* [Pixel coordinate grounding data]
··········

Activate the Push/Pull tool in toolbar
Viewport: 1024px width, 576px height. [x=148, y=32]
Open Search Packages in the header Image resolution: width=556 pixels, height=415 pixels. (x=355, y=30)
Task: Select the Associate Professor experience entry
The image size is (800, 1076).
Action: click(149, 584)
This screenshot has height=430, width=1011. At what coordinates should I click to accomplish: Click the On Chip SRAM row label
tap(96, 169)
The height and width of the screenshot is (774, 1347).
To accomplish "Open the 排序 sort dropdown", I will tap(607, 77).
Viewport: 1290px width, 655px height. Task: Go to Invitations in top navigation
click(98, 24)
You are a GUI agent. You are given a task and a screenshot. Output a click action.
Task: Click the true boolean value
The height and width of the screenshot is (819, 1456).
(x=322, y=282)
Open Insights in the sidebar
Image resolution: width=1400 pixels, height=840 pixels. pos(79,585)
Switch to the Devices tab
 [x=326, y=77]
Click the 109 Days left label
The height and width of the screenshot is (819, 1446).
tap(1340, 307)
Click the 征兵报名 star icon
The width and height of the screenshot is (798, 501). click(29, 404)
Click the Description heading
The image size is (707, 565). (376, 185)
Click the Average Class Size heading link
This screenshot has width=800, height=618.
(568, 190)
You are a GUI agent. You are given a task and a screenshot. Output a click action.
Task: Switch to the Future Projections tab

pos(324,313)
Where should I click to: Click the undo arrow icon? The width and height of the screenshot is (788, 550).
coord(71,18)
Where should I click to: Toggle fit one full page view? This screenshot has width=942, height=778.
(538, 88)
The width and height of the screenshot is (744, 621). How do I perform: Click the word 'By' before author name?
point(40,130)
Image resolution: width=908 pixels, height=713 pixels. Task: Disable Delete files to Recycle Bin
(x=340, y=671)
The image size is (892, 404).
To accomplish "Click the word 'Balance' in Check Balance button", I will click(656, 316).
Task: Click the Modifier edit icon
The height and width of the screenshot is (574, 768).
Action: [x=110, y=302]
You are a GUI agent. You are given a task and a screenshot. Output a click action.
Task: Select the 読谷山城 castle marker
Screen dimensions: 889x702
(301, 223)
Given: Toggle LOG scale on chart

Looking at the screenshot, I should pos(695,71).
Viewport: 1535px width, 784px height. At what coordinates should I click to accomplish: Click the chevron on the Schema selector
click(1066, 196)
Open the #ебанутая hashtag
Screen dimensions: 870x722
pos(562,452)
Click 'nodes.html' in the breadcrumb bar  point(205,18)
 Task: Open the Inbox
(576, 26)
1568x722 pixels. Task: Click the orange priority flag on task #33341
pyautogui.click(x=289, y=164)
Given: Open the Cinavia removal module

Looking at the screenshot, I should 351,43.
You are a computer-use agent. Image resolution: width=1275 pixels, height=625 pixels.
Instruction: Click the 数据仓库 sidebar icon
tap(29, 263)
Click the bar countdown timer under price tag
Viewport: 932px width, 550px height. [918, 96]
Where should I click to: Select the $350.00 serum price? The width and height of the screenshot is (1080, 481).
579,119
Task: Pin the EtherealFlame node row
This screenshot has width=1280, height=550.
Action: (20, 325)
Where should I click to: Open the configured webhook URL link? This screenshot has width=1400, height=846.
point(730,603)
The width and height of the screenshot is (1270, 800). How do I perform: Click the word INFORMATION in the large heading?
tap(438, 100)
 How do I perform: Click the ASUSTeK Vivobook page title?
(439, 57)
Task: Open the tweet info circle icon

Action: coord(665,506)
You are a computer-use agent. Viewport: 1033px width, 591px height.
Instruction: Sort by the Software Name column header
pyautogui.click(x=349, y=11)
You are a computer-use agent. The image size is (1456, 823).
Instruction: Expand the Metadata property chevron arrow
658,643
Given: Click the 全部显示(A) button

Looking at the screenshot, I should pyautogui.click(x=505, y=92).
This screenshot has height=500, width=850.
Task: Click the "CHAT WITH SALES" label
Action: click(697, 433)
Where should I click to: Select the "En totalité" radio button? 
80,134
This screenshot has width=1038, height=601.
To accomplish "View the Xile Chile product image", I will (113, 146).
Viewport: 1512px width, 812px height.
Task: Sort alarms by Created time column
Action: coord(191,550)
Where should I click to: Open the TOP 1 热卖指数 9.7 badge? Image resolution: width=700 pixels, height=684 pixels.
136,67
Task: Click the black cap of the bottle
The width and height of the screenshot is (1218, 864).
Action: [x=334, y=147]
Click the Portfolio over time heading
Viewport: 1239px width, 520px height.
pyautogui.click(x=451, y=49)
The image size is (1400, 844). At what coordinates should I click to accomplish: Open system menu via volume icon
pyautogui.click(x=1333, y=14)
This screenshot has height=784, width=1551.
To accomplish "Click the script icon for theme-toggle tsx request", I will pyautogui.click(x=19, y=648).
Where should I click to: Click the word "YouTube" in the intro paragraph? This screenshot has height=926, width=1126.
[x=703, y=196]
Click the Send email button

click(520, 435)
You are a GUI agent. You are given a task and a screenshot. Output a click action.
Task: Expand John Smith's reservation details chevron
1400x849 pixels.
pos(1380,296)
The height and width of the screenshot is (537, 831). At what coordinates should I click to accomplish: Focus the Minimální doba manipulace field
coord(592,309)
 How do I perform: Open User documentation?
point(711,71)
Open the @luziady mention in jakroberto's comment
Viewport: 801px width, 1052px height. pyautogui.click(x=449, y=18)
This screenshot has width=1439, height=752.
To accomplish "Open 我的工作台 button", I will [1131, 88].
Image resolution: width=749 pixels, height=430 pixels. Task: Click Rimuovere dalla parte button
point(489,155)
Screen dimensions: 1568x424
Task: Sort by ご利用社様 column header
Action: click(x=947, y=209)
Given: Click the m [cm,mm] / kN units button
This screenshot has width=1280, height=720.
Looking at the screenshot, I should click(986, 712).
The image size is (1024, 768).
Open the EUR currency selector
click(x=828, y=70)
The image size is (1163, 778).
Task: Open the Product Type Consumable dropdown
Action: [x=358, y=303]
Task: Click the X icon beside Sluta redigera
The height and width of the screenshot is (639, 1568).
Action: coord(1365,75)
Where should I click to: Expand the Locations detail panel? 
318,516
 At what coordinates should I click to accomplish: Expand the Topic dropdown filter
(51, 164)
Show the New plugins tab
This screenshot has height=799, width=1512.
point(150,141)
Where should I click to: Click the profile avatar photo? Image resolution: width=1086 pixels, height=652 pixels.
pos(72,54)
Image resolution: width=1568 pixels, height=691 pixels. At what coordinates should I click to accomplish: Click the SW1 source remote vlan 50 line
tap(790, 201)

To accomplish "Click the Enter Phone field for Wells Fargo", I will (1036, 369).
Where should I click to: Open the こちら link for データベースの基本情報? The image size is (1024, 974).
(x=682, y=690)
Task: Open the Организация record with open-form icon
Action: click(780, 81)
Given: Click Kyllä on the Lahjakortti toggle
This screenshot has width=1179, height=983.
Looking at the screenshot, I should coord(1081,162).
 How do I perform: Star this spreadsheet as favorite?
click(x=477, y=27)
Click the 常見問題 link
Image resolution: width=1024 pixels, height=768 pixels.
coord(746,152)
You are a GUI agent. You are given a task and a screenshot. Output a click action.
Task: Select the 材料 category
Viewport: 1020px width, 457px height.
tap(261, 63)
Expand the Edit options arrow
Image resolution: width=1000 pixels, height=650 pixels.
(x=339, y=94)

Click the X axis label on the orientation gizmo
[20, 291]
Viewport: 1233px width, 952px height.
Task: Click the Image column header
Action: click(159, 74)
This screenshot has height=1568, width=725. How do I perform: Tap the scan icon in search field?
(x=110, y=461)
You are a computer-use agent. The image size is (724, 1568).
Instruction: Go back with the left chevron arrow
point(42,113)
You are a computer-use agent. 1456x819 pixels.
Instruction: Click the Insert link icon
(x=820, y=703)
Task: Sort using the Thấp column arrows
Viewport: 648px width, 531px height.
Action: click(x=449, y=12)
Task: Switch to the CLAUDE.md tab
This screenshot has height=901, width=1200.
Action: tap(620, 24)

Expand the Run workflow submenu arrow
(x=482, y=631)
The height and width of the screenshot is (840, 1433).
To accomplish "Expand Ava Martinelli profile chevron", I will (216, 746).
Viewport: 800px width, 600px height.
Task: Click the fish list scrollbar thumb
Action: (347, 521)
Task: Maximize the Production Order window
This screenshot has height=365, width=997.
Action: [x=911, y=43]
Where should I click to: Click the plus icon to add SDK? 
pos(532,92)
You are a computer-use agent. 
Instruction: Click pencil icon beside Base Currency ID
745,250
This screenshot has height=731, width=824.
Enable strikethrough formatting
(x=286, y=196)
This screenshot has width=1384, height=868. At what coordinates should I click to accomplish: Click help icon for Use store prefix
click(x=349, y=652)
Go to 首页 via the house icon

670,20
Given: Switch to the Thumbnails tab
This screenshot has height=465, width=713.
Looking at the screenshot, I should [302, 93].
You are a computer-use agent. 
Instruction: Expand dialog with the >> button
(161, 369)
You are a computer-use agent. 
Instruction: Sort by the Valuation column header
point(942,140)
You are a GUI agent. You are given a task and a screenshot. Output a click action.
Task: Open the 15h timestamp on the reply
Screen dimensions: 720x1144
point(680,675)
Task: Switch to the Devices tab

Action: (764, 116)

··········

Print only these lines, please. They run from the start of the entries above to the line containing "Task: Select the Associate", both ends included, and must match exactly.

* [EXPECTED ANSWER]
Activate the Push/Pull tool in toolbar
Viewport: 1024px width, 576px height. [x=148, y=32]
Open Search Packages in the header Image resolution: width=556 pixels, height=415 pixels. (x=355, y=30)
Task: Select the Associate Professor experience entry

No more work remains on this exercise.